### Exercise requirements
Leave the pictures out and reproduce all the entries word for word.

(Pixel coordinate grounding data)
__________

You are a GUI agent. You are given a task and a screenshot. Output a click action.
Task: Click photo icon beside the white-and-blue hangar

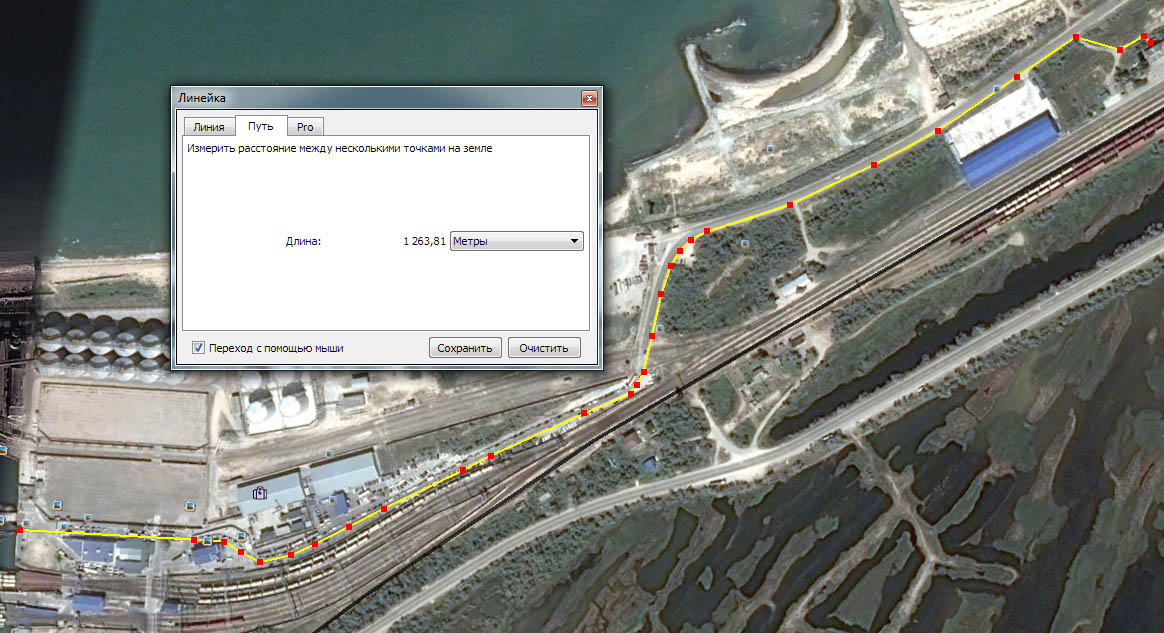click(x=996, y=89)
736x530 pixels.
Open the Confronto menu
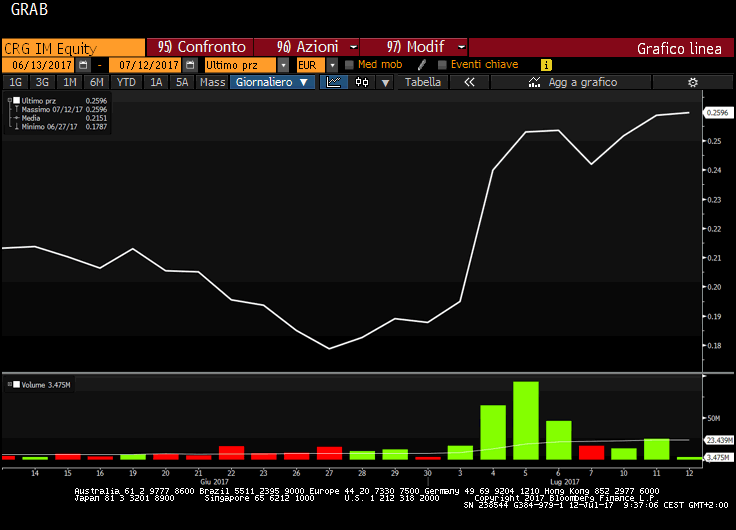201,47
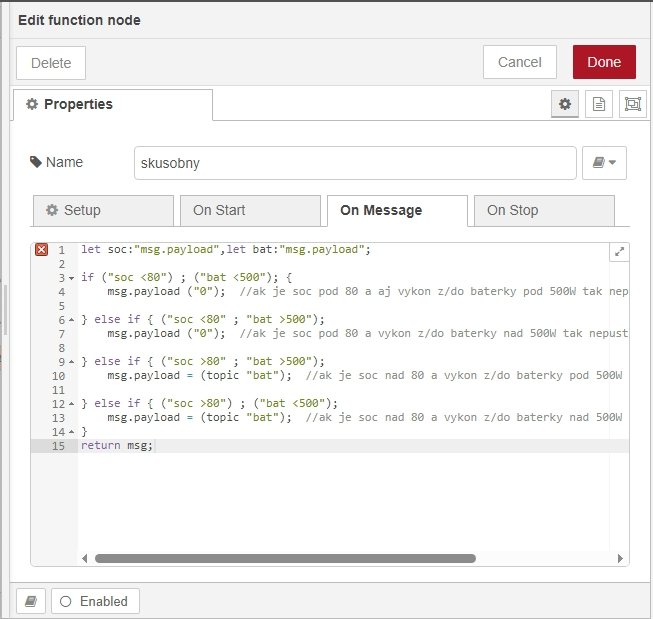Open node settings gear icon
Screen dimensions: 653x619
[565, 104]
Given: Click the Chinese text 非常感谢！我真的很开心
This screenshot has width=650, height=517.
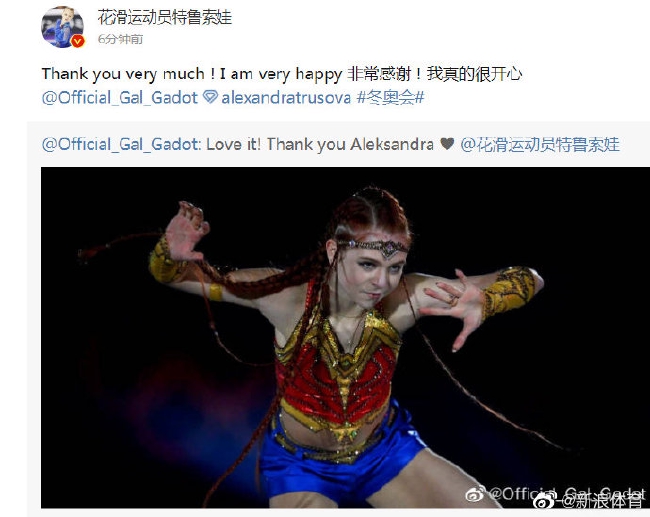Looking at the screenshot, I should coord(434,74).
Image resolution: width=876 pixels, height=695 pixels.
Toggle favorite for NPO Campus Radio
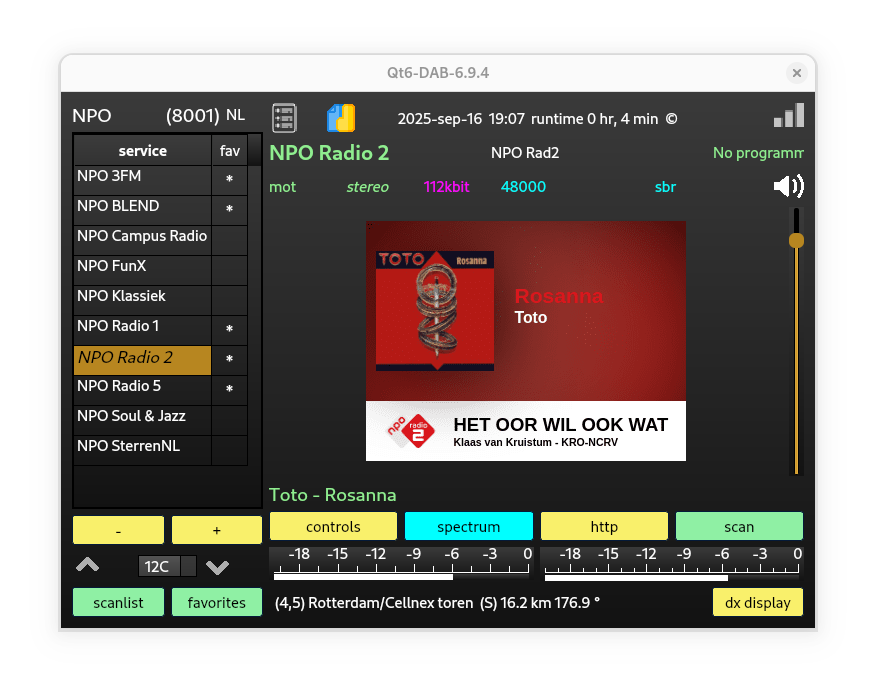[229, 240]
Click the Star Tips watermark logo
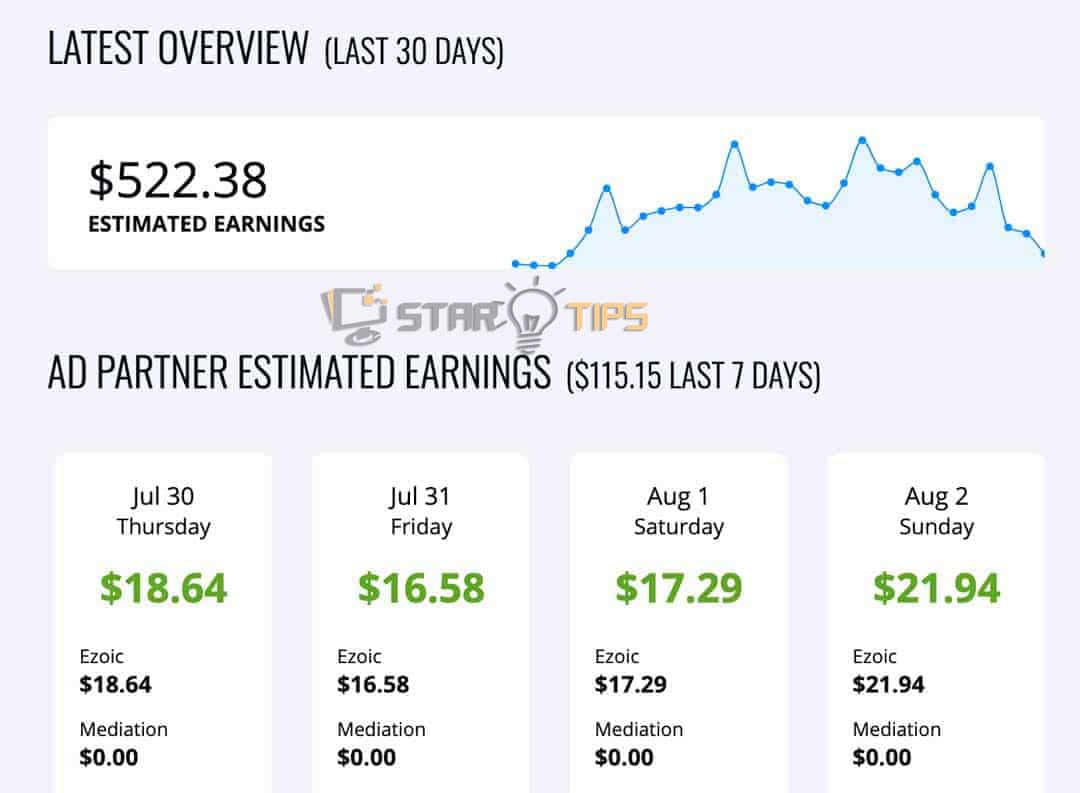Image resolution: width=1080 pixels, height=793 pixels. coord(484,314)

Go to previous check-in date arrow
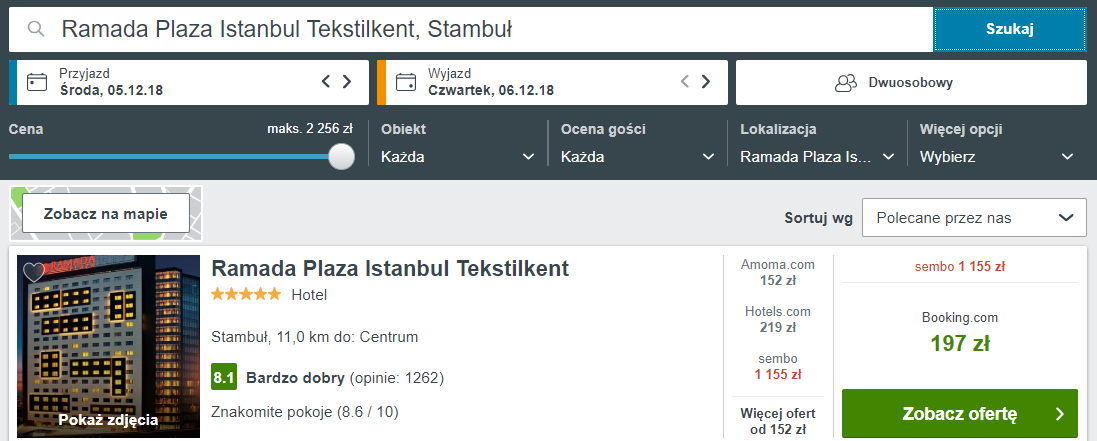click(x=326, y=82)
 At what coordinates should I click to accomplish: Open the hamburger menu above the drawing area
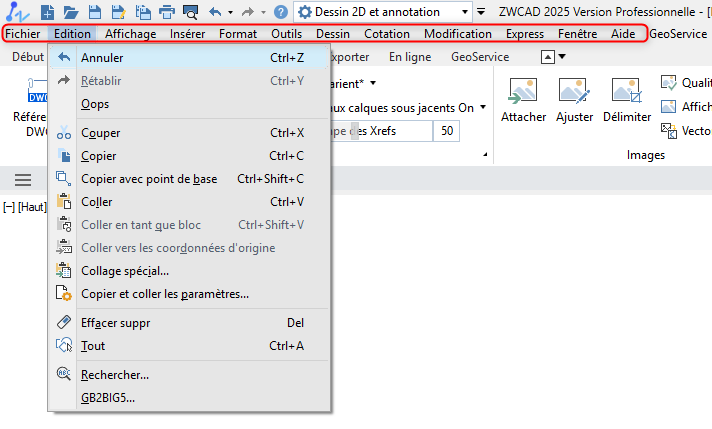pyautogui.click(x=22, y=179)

__________

### Task solution
You are a GUI agent. You are given a task and a screenshot. Output a click action.
Task: Click photo icon beside the white-and-blue hangar

click(x=996, y=89)
736x530 pixels.
Open the Confronto menu
201,47
Open node settings gear icon
Screen dimensions: 653x619
[565, 104]
Given: Click the Chinese text 非常感谢！我真的很开心
This screenshot has width=650, height=517.
Looking at the screenshot, I should coord(434,74).
Image resolution: width=876 pixels, height=695 pixels.
Toggle favorite for NPO Campus Radio
[229, 240]
Click the Star Tips watermark logo
Image resolution: width=1080 pixels, height=793 pixels. coord(484,314)

Go to previous check-in date arrow
click(x=326, y=82)
 At what coordinates should I click to accomplish: Open the hamburger menu above the drawing area
pyautogui.click(x=22, y=179)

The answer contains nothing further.